Success is not guaranteed for Transmeta's Crusoe chip, despite the hype surrounding it and prototype demonstrations by major PC vendors last week.
IBM was one of four vendors demonstrating Crusoe-based notebooks at last week's PC Expo trade show in New York. But the company has stressed that it was just showing a prototype, and that an actual product launch depends on customer demand.
Leo Suarez, program director at IBM, said: "Our engineering team will be validating that we can bring to market this type of machine. We are talking to customers to gauge their interest and, based on a successful engineering design and positive feedback, we will be willing and ready to introduce a Transmeta mini-notebook in the autumn."
IBM said the PC Expo demonstration merely showed its "capability" to launch a Thinkpad 240 based on the processor, but it needed to fine tune the power management circuitry and gauge interest from its customers before launching a product.
Big Blue said that if this demand existed, it would be ready to launch the Crusoe-based Thinkpad by the fourth quarter of this year.
Andy Brown, a senior analyst with IDC, said: "Crusoe has some powerful savings, but demonstrating the technology is slightly different to saying they are definitely bringing out products."
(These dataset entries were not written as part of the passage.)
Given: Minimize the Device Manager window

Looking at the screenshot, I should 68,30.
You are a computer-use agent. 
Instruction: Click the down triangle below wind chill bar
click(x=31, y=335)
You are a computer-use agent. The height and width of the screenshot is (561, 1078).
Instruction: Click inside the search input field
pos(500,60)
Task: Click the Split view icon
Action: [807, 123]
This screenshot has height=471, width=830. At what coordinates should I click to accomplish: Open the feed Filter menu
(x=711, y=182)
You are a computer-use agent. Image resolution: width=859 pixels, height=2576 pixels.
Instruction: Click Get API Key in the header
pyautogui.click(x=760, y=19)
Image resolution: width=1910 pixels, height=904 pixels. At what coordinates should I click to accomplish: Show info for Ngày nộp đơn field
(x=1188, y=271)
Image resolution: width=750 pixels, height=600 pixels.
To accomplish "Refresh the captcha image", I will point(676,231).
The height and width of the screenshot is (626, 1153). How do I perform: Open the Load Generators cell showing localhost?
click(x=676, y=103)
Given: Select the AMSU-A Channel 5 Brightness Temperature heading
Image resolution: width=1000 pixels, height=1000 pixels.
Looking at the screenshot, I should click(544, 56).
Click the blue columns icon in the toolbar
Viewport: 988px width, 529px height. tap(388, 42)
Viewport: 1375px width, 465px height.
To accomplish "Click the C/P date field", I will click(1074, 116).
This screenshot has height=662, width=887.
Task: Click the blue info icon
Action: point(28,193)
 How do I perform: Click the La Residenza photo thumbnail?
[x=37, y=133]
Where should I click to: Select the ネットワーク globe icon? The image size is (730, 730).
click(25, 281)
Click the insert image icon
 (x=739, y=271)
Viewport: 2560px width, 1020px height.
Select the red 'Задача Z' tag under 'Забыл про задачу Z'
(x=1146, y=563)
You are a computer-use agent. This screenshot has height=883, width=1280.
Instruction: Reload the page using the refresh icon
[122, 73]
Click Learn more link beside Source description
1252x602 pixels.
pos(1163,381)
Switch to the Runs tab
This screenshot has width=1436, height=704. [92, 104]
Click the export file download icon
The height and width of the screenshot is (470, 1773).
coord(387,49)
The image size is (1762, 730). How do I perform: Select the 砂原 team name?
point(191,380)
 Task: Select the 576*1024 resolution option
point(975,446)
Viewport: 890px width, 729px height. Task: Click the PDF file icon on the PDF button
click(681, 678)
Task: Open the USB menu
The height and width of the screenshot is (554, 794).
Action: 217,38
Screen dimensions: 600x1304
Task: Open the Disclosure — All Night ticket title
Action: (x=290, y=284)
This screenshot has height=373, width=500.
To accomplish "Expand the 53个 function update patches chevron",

Transmeta also showed notebooks from NEC, Hitachi and Fujitsu, which incorporated its battery-friendly chip. A notebook based on the chip, and weighing around three pounds, could potentially run for eight hours before running out of battery life, compared with only a couple of hours on current high-power ultralight notebooks.
Brown added that it was unlikely that chip giant Intel would allow Transmeta to steal a march on it in the notebook arena.
"Intel's Speedstep technology allows lower clock speed and lower voltage. Surely what Transmeta is offering is not radically different to that. It will all depend on pricing," he said.
"Intel will not make the same mistake it made with AMD's K6-2. It was slow to react with its Celeron chip and allowed AMD to push into the lower end of the market. All Intel has to do is cut its prices dramatically to squeeze [Transmeta] out of the market," he added.